TV losing ground, web gaining for political news

Californians’ reliance on TV for their political news is declining, while an increasing number of people are using the Internet for political coverage, according to a report from the Public Policy Institute of California.

In 2007, nearly half of Californians — some 47 percent — relied on television for political coverage; today, it is 38 percent Of those who go to television, nearly half rely on cable TV, according to the PPIC report, which included the findings of earlier statewide surveys.

During 2007, overall about 17 percent of Californians used the Internet for political news. That level has increased steadily over the past seven years, and today it has more than doubled to 32 percent. In 2000, only 6 percent relied on the Internet for political coverage.

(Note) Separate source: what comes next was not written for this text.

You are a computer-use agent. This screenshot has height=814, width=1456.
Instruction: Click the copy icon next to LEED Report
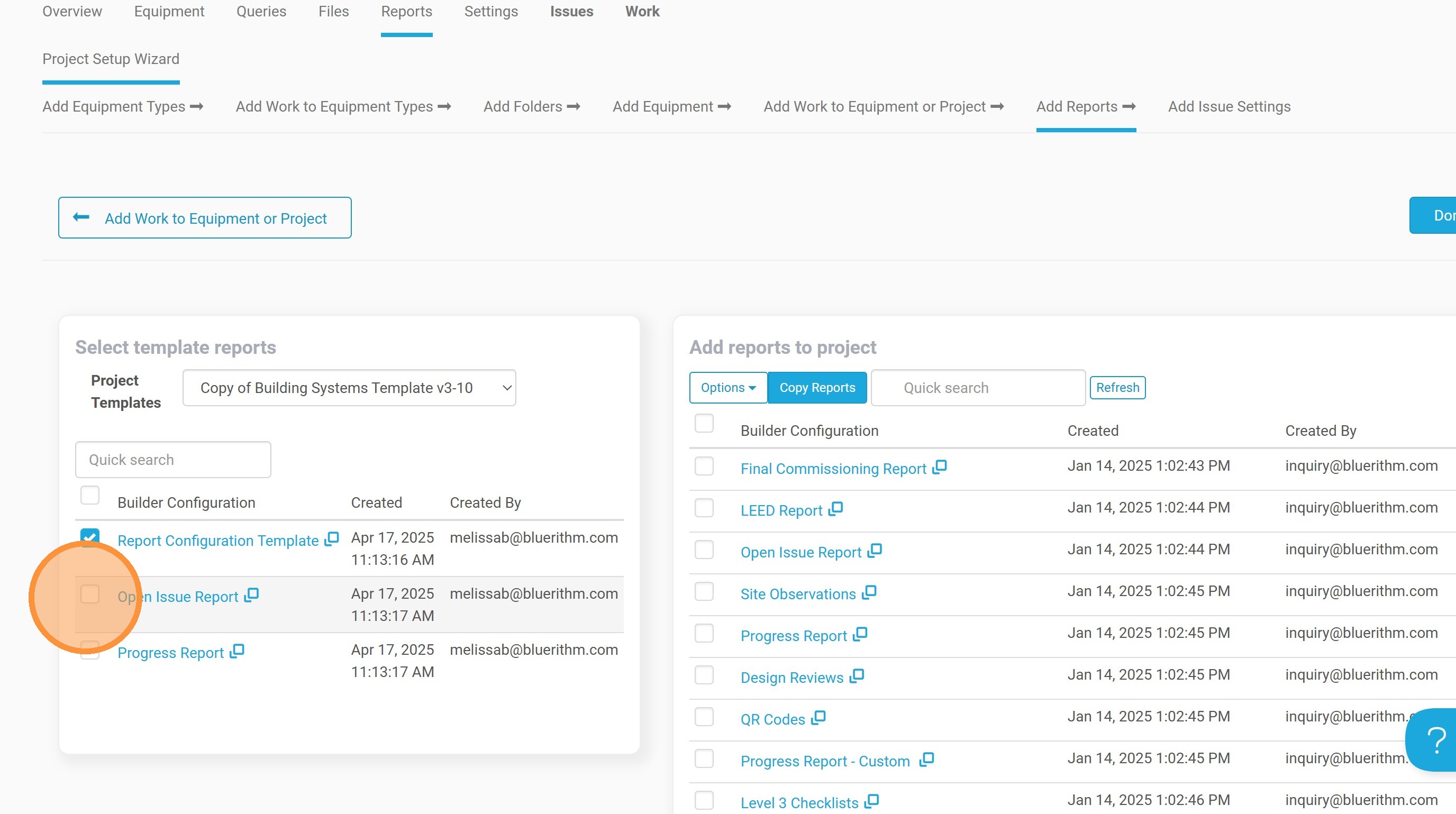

Meanwhile, reliance on newspapers has dropped from about 15 percent four years ago to about 10 percent today, while the use of radio for political coverage also has dipped, from 12 percent seven years ago to 9 percent today.

Viewership of network television has remained relatively steady, from  25 percent in 2007, 23 percent in 2010 and 21 percent today. Twenty-seven percent of Californians report watching local television news.

For general news, “the Internet has overtaken television as a news source for several groups, including younger adults (51 percent Internet, 28 percent television), upper-income residents (42 percent Internet, 20 percent television), independents (35 percent Internet, 28 percent television), and college graduates (42 percent Internet, 19 percent television),” the report noted.

Meanwhile, about 29 percent of those “who look for news online say that they mostly access newspaper websites,” while about two thirds say they visit other types of websites.

Among those who say they get most of their information about politics from newspapers, online readership is on the rise dramatically, 13 percent in 2007 compared with 34 percent today. Conversely, print readership among that group is declining, from 87 percent seven years ago to 66 percent today.

Younger Californians (57 percent, ages 18 to 34, 53 percent, ages 35 to 54) are more likely than older residents (42 percent, ages 55 and older) to go online for state political news at least sometimes.

Online consumption of news about California politics rises sharply as education and income levels increase, the report noted.

Ed’s Note: Sources: PPIC Statewide Surveys, August 2000 (2,003 adults), September 2007 (2,003 adults), October 2010 (2,002 adults), and October 2014 (1,704 adults). Margin of error for all adults is ±2% in August 2000 and September 2007, ±3.1% in October 2010, and ±3.5% in October 2014; the margins of error for subgroups are larger.